When you leave something it takes courage. You have to keep moving forward. Some people are tempted to go back to the ministries or organizations that they have left. When I was talking with some of the people from Harvest Bible Chapel I learned of how some people who decided to return to Harvest after all that happened. I am not going to name the ministry or church but not long ago I spoke to another person who was embroiled in a church scandal. It was high profile and difficult. In the end I learned that one person decided to go back to what they left and turned their back on friends who stood by this person. It left her friends disappointed. I have pushed back from evangelicalism and I have been moving forward. Step by step its been a hard and difficult walk. These kinds of journeys are not for the faint of heart. Instead they are for the brave and the courageous. Why? Because sometimes you know that leaving can mean losing friends or family. But you also need to be honest and true to yourself. When its 5:45 in the morning and you get out of bed and are staring at yourself in the mirror you need to be honest and true. Lying to yourself can be some of the most troubling aspects to these situations that this blog writes about. But remember no matter how you are tempted, or how hard it is one has to keep moving forward. The days of evangelicalism for people like myself and others are over. You can’t go back to how life was before. 

5 thoughts on “Do You Recall When You Realized the Problems in Evangelicalism? Despite Our Longing We Can’t Go Back to How Life was Before

  1. Wondering,

    This comment won’t have any sarcasm, so don’t worry.

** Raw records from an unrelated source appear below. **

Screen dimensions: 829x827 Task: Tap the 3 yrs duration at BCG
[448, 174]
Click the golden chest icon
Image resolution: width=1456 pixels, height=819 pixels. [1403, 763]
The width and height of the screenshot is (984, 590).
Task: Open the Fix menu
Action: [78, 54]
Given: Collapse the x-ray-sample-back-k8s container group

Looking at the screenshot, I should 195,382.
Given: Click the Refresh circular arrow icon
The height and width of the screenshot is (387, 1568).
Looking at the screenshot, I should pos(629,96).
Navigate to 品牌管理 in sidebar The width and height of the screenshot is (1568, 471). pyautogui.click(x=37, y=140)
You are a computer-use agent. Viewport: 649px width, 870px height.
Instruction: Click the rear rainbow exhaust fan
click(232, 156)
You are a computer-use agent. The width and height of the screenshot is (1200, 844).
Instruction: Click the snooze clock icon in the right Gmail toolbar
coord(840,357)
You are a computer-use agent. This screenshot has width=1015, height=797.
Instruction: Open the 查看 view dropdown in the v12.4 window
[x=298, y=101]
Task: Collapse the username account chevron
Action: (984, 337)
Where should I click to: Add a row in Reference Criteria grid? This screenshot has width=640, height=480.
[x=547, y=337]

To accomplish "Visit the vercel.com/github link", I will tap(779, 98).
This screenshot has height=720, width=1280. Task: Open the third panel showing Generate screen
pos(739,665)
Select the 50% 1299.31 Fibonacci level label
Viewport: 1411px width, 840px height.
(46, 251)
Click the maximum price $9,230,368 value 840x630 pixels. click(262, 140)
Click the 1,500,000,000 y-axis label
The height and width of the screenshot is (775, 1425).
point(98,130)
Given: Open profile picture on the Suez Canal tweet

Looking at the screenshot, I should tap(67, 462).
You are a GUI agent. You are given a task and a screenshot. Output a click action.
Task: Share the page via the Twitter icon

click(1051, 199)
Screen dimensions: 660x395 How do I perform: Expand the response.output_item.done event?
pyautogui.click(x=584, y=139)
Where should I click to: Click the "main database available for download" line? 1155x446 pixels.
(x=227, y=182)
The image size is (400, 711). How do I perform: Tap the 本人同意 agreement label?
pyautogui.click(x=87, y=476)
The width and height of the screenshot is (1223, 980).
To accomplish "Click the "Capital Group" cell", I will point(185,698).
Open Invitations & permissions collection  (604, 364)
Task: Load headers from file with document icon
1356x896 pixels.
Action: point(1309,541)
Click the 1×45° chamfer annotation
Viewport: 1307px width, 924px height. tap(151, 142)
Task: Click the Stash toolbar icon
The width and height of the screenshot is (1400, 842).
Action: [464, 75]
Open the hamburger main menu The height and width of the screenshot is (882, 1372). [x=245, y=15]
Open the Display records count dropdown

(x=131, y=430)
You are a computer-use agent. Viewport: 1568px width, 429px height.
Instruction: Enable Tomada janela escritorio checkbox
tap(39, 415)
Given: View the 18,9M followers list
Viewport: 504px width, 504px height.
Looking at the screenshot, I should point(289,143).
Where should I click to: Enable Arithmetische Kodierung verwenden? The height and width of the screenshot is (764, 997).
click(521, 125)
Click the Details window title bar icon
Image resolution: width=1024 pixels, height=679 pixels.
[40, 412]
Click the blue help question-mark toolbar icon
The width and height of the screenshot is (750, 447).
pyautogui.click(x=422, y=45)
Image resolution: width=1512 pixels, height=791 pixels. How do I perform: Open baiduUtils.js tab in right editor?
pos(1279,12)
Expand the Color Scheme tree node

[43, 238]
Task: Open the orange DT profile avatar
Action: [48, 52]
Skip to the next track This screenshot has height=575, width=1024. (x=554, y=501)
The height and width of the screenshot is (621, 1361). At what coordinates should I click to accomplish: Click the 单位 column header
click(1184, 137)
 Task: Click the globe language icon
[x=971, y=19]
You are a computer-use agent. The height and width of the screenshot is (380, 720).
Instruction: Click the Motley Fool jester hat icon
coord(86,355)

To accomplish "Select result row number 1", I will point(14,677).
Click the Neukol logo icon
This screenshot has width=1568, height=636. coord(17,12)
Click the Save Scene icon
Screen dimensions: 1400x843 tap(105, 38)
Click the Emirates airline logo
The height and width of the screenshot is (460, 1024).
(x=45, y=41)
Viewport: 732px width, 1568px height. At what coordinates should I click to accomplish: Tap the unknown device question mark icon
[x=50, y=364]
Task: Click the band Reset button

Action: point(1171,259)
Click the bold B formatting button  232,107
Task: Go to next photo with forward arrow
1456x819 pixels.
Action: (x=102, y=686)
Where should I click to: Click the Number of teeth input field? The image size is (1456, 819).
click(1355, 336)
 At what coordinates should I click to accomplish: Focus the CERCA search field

    I never ever experienced anything like this personally. I still don’t know what an EVANGELICAL is, in today’s use of the word. I stick to the word “CHRISTIAN”, and call it good. Don’t get me wrong, I do know the definition of Evangelical, but today’s use…it’s a dirty word.

    It wasn’t until I was doing my normal Yahoo Trolling that I stumbled upon a story that CNN ran, regarding Julie Anne Smith, and 4 others being sued by their pastor for 1/2 million dollars did I even learn of anything regarding THE DARK SIDE, if you will.

    I can’t remember how, but somehow I got in touch with her on the phone, and we talked for a couple of hours on the phone, and this was about 3-4 months before she started her blog.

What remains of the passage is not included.